# What you will do
Keep every line of the data below that has the string "computer" and present those lines.

(Stored data)
====================

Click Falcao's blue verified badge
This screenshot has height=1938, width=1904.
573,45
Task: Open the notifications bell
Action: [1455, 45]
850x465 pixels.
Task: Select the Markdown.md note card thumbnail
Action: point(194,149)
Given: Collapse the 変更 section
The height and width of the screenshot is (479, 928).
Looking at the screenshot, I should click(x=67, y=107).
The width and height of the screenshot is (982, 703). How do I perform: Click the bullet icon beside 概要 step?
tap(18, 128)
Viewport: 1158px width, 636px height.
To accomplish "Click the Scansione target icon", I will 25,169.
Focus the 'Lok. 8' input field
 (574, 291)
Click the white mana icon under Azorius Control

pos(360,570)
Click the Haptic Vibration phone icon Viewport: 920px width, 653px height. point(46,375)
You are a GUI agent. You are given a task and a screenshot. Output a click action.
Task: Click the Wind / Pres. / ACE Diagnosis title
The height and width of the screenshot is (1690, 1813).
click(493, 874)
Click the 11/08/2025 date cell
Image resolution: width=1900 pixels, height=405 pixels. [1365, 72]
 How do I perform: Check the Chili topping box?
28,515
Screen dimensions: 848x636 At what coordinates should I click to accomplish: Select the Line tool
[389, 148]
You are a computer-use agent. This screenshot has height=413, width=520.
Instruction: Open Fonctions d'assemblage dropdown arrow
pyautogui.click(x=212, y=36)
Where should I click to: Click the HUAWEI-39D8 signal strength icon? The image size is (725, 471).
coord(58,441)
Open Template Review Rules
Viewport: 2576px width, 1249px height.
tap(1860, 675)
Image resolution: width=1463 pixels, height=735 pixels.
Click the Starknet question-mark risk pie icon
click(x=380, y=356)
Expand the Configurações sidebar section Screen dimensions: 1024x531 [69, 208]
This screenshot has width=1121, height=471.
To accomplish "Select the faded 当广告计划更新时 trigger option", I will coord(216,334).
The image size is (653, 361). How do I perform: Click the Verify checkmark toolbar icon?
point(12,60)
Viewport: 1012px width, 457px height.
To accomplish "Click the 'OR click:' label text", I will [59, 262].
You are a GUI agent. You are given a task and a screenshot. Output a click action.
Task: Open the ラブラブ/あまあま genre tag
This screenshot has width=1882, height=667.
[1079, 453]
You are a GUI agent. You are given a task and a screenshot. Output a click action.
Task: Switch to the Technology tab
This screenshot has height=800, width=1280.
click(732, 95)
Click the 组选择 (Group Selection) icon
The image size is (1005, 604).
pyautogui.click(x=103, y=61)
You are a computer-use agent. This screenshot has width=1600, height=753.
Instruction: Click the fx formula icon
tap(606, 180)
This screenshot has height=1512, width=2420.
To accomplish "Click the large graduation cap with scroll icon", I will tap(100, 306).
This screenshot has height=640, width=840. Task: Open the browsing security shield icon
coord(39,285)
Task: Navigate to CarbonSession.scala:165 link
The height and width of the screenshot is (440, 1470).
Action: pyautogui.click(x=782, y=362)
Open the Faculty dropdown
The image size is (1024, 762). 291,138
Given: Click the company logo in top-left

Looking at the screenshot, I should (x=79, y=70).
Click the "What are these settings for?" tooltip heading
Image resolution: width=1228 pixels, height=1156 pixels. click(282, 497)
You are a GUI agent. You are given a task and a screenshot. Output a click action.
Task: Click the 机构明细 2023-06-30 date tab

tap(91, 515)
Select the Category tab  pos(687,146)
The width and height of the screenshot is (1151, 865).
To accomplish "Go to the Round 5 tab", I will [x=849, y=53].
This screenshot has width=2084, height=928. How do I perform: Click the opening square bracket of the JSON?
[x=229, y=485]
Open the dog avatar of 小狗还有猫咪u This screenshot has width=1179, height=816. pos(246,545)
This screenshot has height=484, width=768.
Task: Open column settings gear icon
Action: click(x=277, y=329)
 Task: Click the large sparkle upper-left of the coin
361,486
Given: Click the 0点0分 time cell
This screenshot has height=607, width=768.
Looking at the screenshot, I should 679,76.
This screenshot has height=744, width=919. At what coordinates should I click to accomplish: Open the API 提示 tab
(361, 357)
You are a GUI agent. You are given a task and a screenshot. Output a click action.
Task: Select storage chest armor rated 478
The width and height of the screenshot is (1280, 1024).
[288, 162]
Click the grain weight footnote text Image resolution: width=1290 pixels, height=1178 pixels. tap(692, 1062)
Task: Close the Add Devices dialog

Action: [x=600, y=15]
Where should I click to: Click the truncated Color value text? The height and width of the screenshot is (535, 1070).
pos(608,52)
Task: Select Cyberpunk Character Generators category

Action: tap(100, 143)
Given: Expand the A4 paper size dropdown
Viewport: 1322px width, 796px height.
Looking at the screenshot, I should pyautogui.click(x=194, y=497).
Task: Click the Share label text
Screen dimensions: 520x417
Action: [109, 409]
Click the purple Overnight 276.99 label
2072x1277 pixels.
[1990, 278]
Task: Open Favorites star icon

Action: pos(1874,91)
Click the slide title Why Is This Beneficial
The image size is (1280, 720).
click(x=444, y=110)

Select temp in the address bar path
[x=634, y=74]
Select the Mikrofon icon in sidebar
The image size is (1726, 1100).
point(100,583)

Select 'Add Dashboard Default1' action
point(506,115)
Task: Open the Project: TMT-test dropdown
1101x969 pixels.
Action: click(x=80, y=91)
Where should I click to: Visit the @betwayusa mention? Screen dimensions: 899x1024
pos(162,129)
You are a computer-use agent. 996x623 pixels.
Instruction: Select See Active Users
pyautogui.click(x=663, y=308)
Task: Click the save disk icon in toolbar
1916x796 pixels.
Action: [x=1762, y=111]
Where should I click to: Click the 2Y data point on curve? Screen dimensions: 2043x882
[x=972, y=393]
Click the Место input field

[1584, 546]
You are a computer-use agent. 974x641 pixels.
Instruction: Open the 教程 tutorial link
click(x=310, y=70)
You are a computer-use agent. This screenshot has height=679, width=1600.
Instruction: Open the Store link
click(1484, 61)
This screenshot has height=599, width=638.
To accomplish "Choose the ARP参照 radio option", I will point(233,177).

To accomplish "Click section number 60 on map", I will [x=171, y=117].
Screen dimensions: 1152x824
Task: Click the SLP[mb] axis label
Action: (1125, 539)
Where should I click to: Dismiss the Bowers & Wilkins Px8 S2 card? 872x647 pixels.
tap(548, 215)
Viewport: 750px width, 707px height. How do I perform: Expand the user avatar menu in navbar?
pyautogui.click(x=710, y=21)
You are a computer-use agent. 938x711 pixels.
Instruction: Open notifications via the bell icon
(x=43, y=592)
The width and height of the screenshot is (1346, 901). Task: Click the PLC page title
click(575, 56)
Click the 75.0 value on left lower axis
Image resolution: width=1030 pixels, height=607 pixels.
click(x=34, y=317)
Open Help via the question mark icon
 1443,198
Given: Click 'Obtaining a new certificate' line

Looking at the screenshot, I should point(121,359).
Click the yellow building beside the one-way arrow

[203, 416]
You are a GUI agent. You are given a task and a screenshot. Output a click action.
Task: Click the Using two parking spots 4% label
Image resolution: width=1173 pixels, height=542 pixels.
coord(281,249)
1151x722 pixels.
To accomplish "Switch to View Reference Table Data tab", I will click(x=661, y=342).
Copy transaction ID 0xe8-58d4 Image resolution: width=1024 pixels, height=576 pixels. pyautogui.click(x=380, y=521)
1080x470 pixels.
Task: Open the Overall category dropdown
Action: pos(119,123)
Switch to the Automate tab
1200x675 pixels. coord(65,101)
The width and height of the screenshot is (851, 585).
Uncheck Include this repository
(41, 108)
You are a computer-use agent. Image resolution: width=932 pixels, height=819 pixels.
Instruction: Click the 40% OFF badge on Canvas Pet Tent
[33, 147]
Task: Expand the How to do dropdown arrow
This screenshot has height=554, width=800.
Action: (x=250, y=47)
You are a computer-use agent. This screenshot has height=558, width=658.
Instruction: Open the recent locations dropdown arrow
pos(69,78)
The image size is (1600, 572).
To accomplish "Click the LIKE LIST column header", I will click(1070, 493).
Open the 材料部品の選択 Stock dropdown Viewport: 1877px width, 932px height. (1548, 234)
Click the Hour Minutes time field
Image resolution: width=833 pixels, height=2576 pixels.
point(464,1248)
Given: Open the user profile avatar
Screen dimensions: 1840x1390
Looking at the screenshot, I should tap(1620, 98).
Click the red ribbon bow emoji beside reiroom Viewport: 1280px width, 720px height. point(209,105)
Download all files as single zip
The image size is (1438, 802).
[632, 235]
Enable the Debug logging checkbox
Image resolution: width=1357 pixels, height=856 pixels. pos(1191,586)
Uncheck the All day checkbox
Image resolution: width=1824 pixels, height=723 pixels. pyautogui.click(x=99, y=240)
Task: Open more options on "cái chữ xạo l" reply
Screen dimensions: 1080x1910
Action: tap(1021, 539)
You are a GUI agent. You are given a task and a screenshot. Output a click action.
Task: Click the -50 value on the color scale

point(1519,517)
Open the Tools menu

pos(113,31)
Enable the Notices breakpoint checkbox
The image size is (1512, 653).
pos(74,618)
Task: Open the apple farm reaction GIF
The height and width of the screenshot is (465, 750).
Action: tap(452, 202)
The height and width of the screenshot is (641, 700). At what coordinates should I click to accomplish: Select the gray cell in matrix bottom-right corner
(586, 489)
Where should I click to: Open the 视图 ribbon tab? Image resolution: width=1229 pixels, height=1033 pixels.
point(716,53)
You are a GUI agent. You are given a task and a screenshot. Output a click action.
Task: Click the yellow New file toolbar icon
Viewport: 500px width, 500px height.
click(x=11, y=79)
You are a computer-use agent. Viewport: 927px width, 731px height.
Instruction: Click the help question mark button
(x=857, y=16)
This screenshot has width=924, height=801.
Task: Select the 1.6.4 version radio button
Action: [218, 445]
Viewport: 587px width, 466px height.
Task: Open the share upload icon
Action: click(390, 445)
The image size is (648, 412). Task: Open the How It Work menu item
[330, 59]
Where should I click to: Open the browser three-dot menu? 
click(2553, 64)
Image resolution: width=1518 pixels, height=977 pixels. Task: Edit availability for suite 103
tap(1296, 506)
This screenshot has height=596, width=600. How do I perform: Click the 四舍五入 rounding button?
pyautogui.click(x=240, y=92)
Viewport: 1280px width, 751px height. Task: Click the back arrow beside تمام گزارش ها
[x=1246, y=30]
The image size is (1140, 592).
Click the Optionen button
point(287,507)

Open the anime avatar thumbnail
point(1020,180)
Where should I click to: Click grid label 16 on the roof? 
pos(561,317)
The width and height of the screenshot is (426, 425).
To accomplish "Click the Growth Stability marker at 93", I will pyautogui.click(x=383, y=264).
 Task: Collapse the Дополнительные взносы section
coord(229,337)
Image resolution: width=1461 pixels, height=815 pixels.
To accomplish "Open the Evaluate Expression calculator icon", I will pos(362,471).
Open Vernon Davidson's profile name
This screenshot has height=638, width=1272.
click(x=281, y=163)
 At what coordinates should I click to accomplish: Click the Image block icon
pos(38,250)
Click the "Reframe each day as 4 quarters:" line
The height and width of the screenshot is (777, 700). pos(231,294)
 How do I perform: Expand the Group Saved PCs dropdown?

====================

# Answer for the task
You are a computer-use agent. This screenshot has height=413, width=520.
You are a computer-use agent. This screenshot has width=1600, height=753.
You are a computer-use agent. 996x623 pixels.
You are a computer-use agent. 974x641 pixels.
You are a computer-use agent. This screenshot has height=679, width=1600.
You are a computer-use agent. 938x711 pixels.
You are a computer-use agent. Image resolution: width=932 pixels, height=819 pixels.
You are a computer-use agent. This screenshot has height=558, width=658.
You are a computer-use agent. Viewport: 927px width, 731px height.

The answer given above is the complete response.